_What the task requires_
The answer should be an exact repeat of the stretch of material below from the line containing "The height and width of the screenshot is (1983, 1051)." through the line containing "Click the RIP".

_Excerpted records_
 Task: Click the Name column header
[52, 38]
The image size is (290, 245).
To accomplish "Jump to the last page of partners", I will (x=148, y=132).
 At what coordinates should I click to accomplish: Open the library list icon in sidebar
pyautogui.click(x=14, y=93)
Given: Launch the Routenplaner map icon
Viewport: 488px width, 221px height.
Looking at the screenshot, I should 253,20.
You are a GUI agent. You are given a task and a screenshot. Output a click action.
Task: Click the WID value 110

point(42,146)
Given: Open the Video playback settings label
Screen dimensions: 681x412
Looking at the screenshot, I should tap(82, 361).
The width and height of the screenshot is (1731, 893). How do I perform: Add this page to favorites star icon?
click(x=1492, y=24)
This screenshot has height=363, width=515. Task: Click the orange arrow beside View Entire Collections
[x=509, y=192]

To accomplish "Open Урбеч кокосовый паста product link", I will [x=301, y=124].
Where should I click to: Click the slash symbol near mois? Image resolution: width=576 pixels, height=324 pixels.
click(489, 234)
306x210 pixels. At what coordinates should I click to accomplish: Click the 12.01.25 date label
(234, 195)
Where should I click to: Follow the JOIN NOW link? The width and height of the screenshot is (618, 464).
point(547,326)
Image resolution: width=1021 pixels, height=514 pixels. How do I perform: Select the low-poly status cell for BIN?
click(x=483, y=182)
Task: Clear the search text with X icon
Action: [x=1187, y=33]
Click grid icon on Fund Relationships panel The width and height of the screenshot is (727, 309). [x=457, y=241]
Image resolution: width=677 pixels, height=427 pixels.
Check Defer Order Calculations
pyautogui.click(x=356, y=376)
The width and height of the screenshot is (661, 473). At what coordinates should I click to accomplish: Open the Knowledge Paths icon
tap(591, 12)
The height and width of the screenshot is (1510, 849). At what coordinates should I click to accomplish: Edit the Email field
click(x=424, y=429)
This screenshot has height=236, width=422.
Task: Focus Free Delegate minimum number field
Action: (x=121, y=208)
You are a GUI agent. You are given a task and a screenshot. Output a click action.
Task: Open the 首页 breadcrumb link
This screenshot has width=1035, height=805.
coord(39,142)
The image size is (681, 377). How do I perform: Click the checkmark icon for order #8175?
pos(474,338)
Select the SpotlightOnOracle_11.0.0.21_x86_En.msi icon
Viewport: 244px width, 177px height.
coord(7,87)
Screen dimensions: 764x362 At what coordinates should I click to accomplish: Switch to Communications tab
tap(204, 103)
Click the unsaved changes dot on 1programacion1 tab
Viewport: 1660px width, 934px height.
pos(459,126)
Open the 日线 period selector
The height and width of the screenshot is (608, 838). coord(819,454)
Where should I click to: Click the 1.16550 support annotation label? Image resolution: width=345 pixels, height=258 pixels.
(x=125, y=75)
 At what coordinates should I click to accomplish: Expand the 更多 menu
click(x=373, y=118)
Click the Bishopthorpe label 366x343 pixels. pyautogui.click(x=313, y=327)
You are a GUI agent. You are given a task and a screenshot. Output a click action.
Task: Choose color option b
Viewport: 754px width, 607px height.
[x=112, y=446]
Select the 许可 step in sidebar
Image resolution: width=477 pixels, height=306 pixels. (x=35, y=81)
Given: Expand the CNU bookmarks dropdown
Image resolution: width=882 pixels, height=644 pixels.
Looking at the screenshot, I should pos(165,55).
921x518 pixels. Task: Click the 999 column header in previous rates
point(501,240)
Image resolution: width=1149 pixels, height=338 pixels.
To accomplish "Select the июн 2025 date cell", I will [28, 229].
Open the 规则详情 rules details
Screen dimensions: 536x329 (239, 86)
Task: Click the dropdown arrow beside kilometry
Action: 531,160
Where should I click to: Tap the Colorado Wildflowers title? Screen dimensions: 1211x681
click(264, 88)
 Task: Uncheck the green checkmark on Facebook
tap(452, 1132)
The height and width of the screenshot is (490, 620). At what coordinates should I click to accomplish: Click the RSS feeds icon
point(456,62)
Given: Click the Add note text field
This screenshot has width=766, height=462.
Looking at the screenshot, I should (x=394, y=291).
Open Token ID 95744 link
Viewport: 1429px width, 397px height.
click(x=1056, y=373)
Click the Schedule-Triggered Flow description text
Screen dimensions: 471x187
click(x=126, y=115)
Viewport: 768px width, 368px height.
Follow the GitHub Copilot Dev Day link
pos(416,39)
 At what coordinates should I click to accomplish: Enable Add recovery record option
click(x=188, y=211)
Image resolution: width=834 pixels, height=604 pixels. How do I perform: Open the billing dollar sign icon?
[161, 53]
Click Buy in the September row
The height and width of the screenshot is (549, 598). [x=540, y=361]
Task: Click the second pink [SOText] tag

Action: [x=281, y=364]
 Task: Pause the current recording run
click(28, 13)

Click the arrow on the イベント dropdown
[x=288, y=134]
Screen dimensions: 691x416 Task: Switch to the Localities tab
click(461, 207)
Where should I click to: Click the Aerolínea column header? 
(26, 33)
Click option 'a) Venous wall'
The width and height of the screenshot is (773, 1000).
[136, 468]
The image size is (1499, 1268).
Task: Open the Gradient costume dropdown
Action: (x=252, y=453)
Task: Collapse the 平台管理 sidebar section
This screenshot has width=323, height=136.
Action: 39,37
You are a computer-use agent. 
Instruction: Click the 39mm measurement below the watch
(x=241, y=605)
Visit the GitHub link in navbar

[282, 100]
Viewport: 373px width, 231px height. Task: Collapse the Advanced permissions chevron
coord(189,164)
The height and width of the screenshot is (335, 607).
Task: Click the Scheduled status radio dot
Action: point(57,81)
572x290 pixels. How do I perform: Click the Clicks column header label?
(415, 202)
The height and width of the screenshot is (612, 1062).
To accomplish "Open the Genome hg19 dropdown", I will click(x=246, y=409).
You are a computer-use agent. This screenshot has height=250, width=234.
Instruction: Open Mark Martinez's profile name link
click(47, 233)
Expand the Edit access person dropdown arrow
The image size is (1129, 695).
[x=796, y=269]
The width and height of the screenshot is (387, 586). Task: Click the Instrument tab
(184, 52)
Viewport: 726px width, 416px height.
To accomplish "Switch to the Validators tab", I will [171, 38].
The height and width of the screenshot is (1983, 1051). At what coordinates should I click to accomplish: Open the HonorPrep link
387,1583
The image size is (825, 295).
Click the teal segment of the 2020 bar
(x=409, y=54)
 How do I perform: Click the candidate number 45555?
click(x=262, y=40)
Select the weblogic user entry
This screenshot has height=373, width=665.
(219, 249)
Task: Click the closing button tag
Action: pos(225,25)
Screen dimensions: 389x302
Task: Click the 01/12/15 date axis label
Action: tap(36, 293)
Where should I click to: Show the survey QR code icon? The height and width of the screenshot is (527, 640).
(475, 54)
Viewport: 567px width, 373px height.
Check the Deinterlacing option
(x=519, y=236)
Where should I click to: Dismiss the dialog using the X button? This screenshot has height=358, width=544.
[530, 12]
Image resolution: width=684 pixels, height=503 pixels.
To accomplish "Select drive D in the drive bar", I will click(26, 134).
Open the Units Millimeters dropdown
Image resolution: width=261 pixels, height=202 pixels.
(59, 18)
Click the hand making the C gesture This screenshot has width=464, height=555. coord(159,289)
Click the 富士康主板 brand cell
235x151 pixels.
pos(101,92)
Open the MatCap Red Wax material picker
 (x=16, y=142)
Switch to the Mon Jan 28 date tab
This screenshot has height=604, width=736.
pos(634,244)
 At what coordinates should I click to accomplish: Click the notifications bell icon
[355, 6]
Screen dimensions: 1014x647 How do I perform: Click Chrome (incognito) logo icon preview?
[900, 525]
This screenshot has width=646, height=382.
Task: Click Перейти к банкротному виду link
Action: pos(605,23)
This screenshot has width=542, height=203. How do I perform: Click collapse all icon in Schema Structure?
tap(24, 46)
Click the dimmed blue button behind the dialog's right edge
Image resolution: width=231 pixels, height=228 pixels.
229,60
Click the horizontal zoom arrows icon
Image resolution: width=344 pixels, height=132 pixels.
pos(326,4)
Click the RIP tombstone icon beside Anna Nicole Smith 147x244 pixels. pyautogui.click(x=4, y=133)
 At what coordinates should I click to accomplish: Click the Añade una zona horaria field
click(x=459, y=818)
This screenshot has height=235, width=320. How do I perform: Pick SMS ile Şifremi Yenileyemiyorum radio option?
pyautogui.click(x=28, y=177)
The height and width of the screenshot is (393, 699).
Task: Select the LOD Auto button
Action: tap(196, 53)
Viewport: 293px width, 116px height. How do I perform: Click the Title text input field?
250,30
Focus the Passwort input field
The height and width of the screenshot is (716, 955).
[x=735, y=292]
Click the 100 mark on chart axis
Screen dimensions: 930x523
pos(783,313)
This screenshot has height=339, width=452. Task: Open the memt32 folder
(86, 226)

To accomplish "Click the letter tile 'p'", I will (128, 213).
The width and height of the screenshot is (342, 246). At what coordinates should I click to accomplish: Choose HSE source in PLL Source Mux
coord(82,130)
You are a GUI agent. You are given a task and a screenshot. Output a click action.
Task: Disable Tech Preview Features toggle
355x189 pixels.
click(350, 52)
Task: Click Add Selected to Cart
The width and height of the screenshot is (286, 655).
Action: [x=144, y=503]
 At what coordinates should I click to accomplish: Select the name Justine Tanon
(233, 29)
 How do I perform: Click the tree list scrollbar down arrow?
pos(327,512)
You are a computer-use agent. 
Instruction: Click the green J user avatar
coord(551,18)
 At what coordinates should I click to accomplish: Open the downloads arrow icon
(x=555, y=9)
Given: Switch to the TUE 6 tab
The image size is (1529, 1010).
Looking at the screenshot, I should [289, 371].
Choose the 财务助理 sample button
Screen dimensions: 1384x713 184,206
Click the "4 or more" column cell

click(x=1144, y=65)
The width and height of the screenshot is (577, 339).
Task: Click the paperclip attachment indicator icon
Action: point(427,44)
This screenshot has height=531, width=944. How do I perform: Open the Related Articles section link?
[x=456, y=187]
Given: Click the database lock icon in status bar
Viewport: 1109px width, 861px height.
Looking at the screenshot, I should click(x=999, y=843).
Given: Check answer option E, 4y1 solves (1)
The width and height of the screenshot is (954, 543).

_Task result_
The height and width of the screenshot is (1983, 1051). At what coordinates should I click to accomplish: Open the HonorPrep link
387,1583
The image size is (825, 295).
Click the teal segment of the 2020 bar
(x=409, y=54)
 How do I perform: Click the candidate number 45555?
click(x=262, y=40)
Select the weblogic user entry
This screenshot has height=373, width=665.
(219, 249)
Task: Click the closing button tag
Action: pos(225,25)
Screen dimensions: 389x302
Task: Click the 01/12/15 date axis label
Action: tap(36, 293)
Where should I click to: Show the survey QR code icon? The height and width of the screenshot is (527, 640).
(475, 54)
Viewport: 567px width, 373px height.
Check the Deinterlacing option
(x=519, y=236)
Where should I click to: Dismiss the dialog using the X button? This screenshot has height=358, width=544.
[530, 12]
Image resolution: width=684 pixels, height=503 pixels.
To accomplish "Select drive D in the drive bar", I will click(26, 134).
Open the Units Millimeters dropdown
Image resolution: width=261 pixels, height=202 pixels.
(59, 18)
Click the hand making the C gesture This screenshot has width=464, height=555. coord(159,289)
Click the 富士康主板 brand cell
235x151 pixels.
pos(101,92)
Open the MatCap Red Wax material picker
 (x=16, y=142)
Switch to the Mon Jan 28 date tab
This screenshot has height=604, width=736.
pos(634,244)
 At what coordinates should I click to accomplish: Click the notifications bell icon
[355, 6]
Screen dimensions: 1014x647 How do I perform: Click Chrome (incognito) logo icon preview?
[900, 525]
This screenshot has width=646, height=382.
Task: Click Перейти к банкротному виду link
Action: pos(605,23)
This screenshot has width=542, height=203. How do I perform: Click collapse all icon in Schema Structure?
tap(24, 46)
Click the dimmed blue button behind the dialog's right edge
Image resolution: width=231 pixels, height=228 pixels.
229,60
Click the horizontal zoom arrows icon
Image resolution: width=344 pixels, height=132 pixels.
pos(326,4)
Click the RIP tombstone icon beside Anna Nicole Smith 147x244 pixels. pyautogui.click(x=4, y=133)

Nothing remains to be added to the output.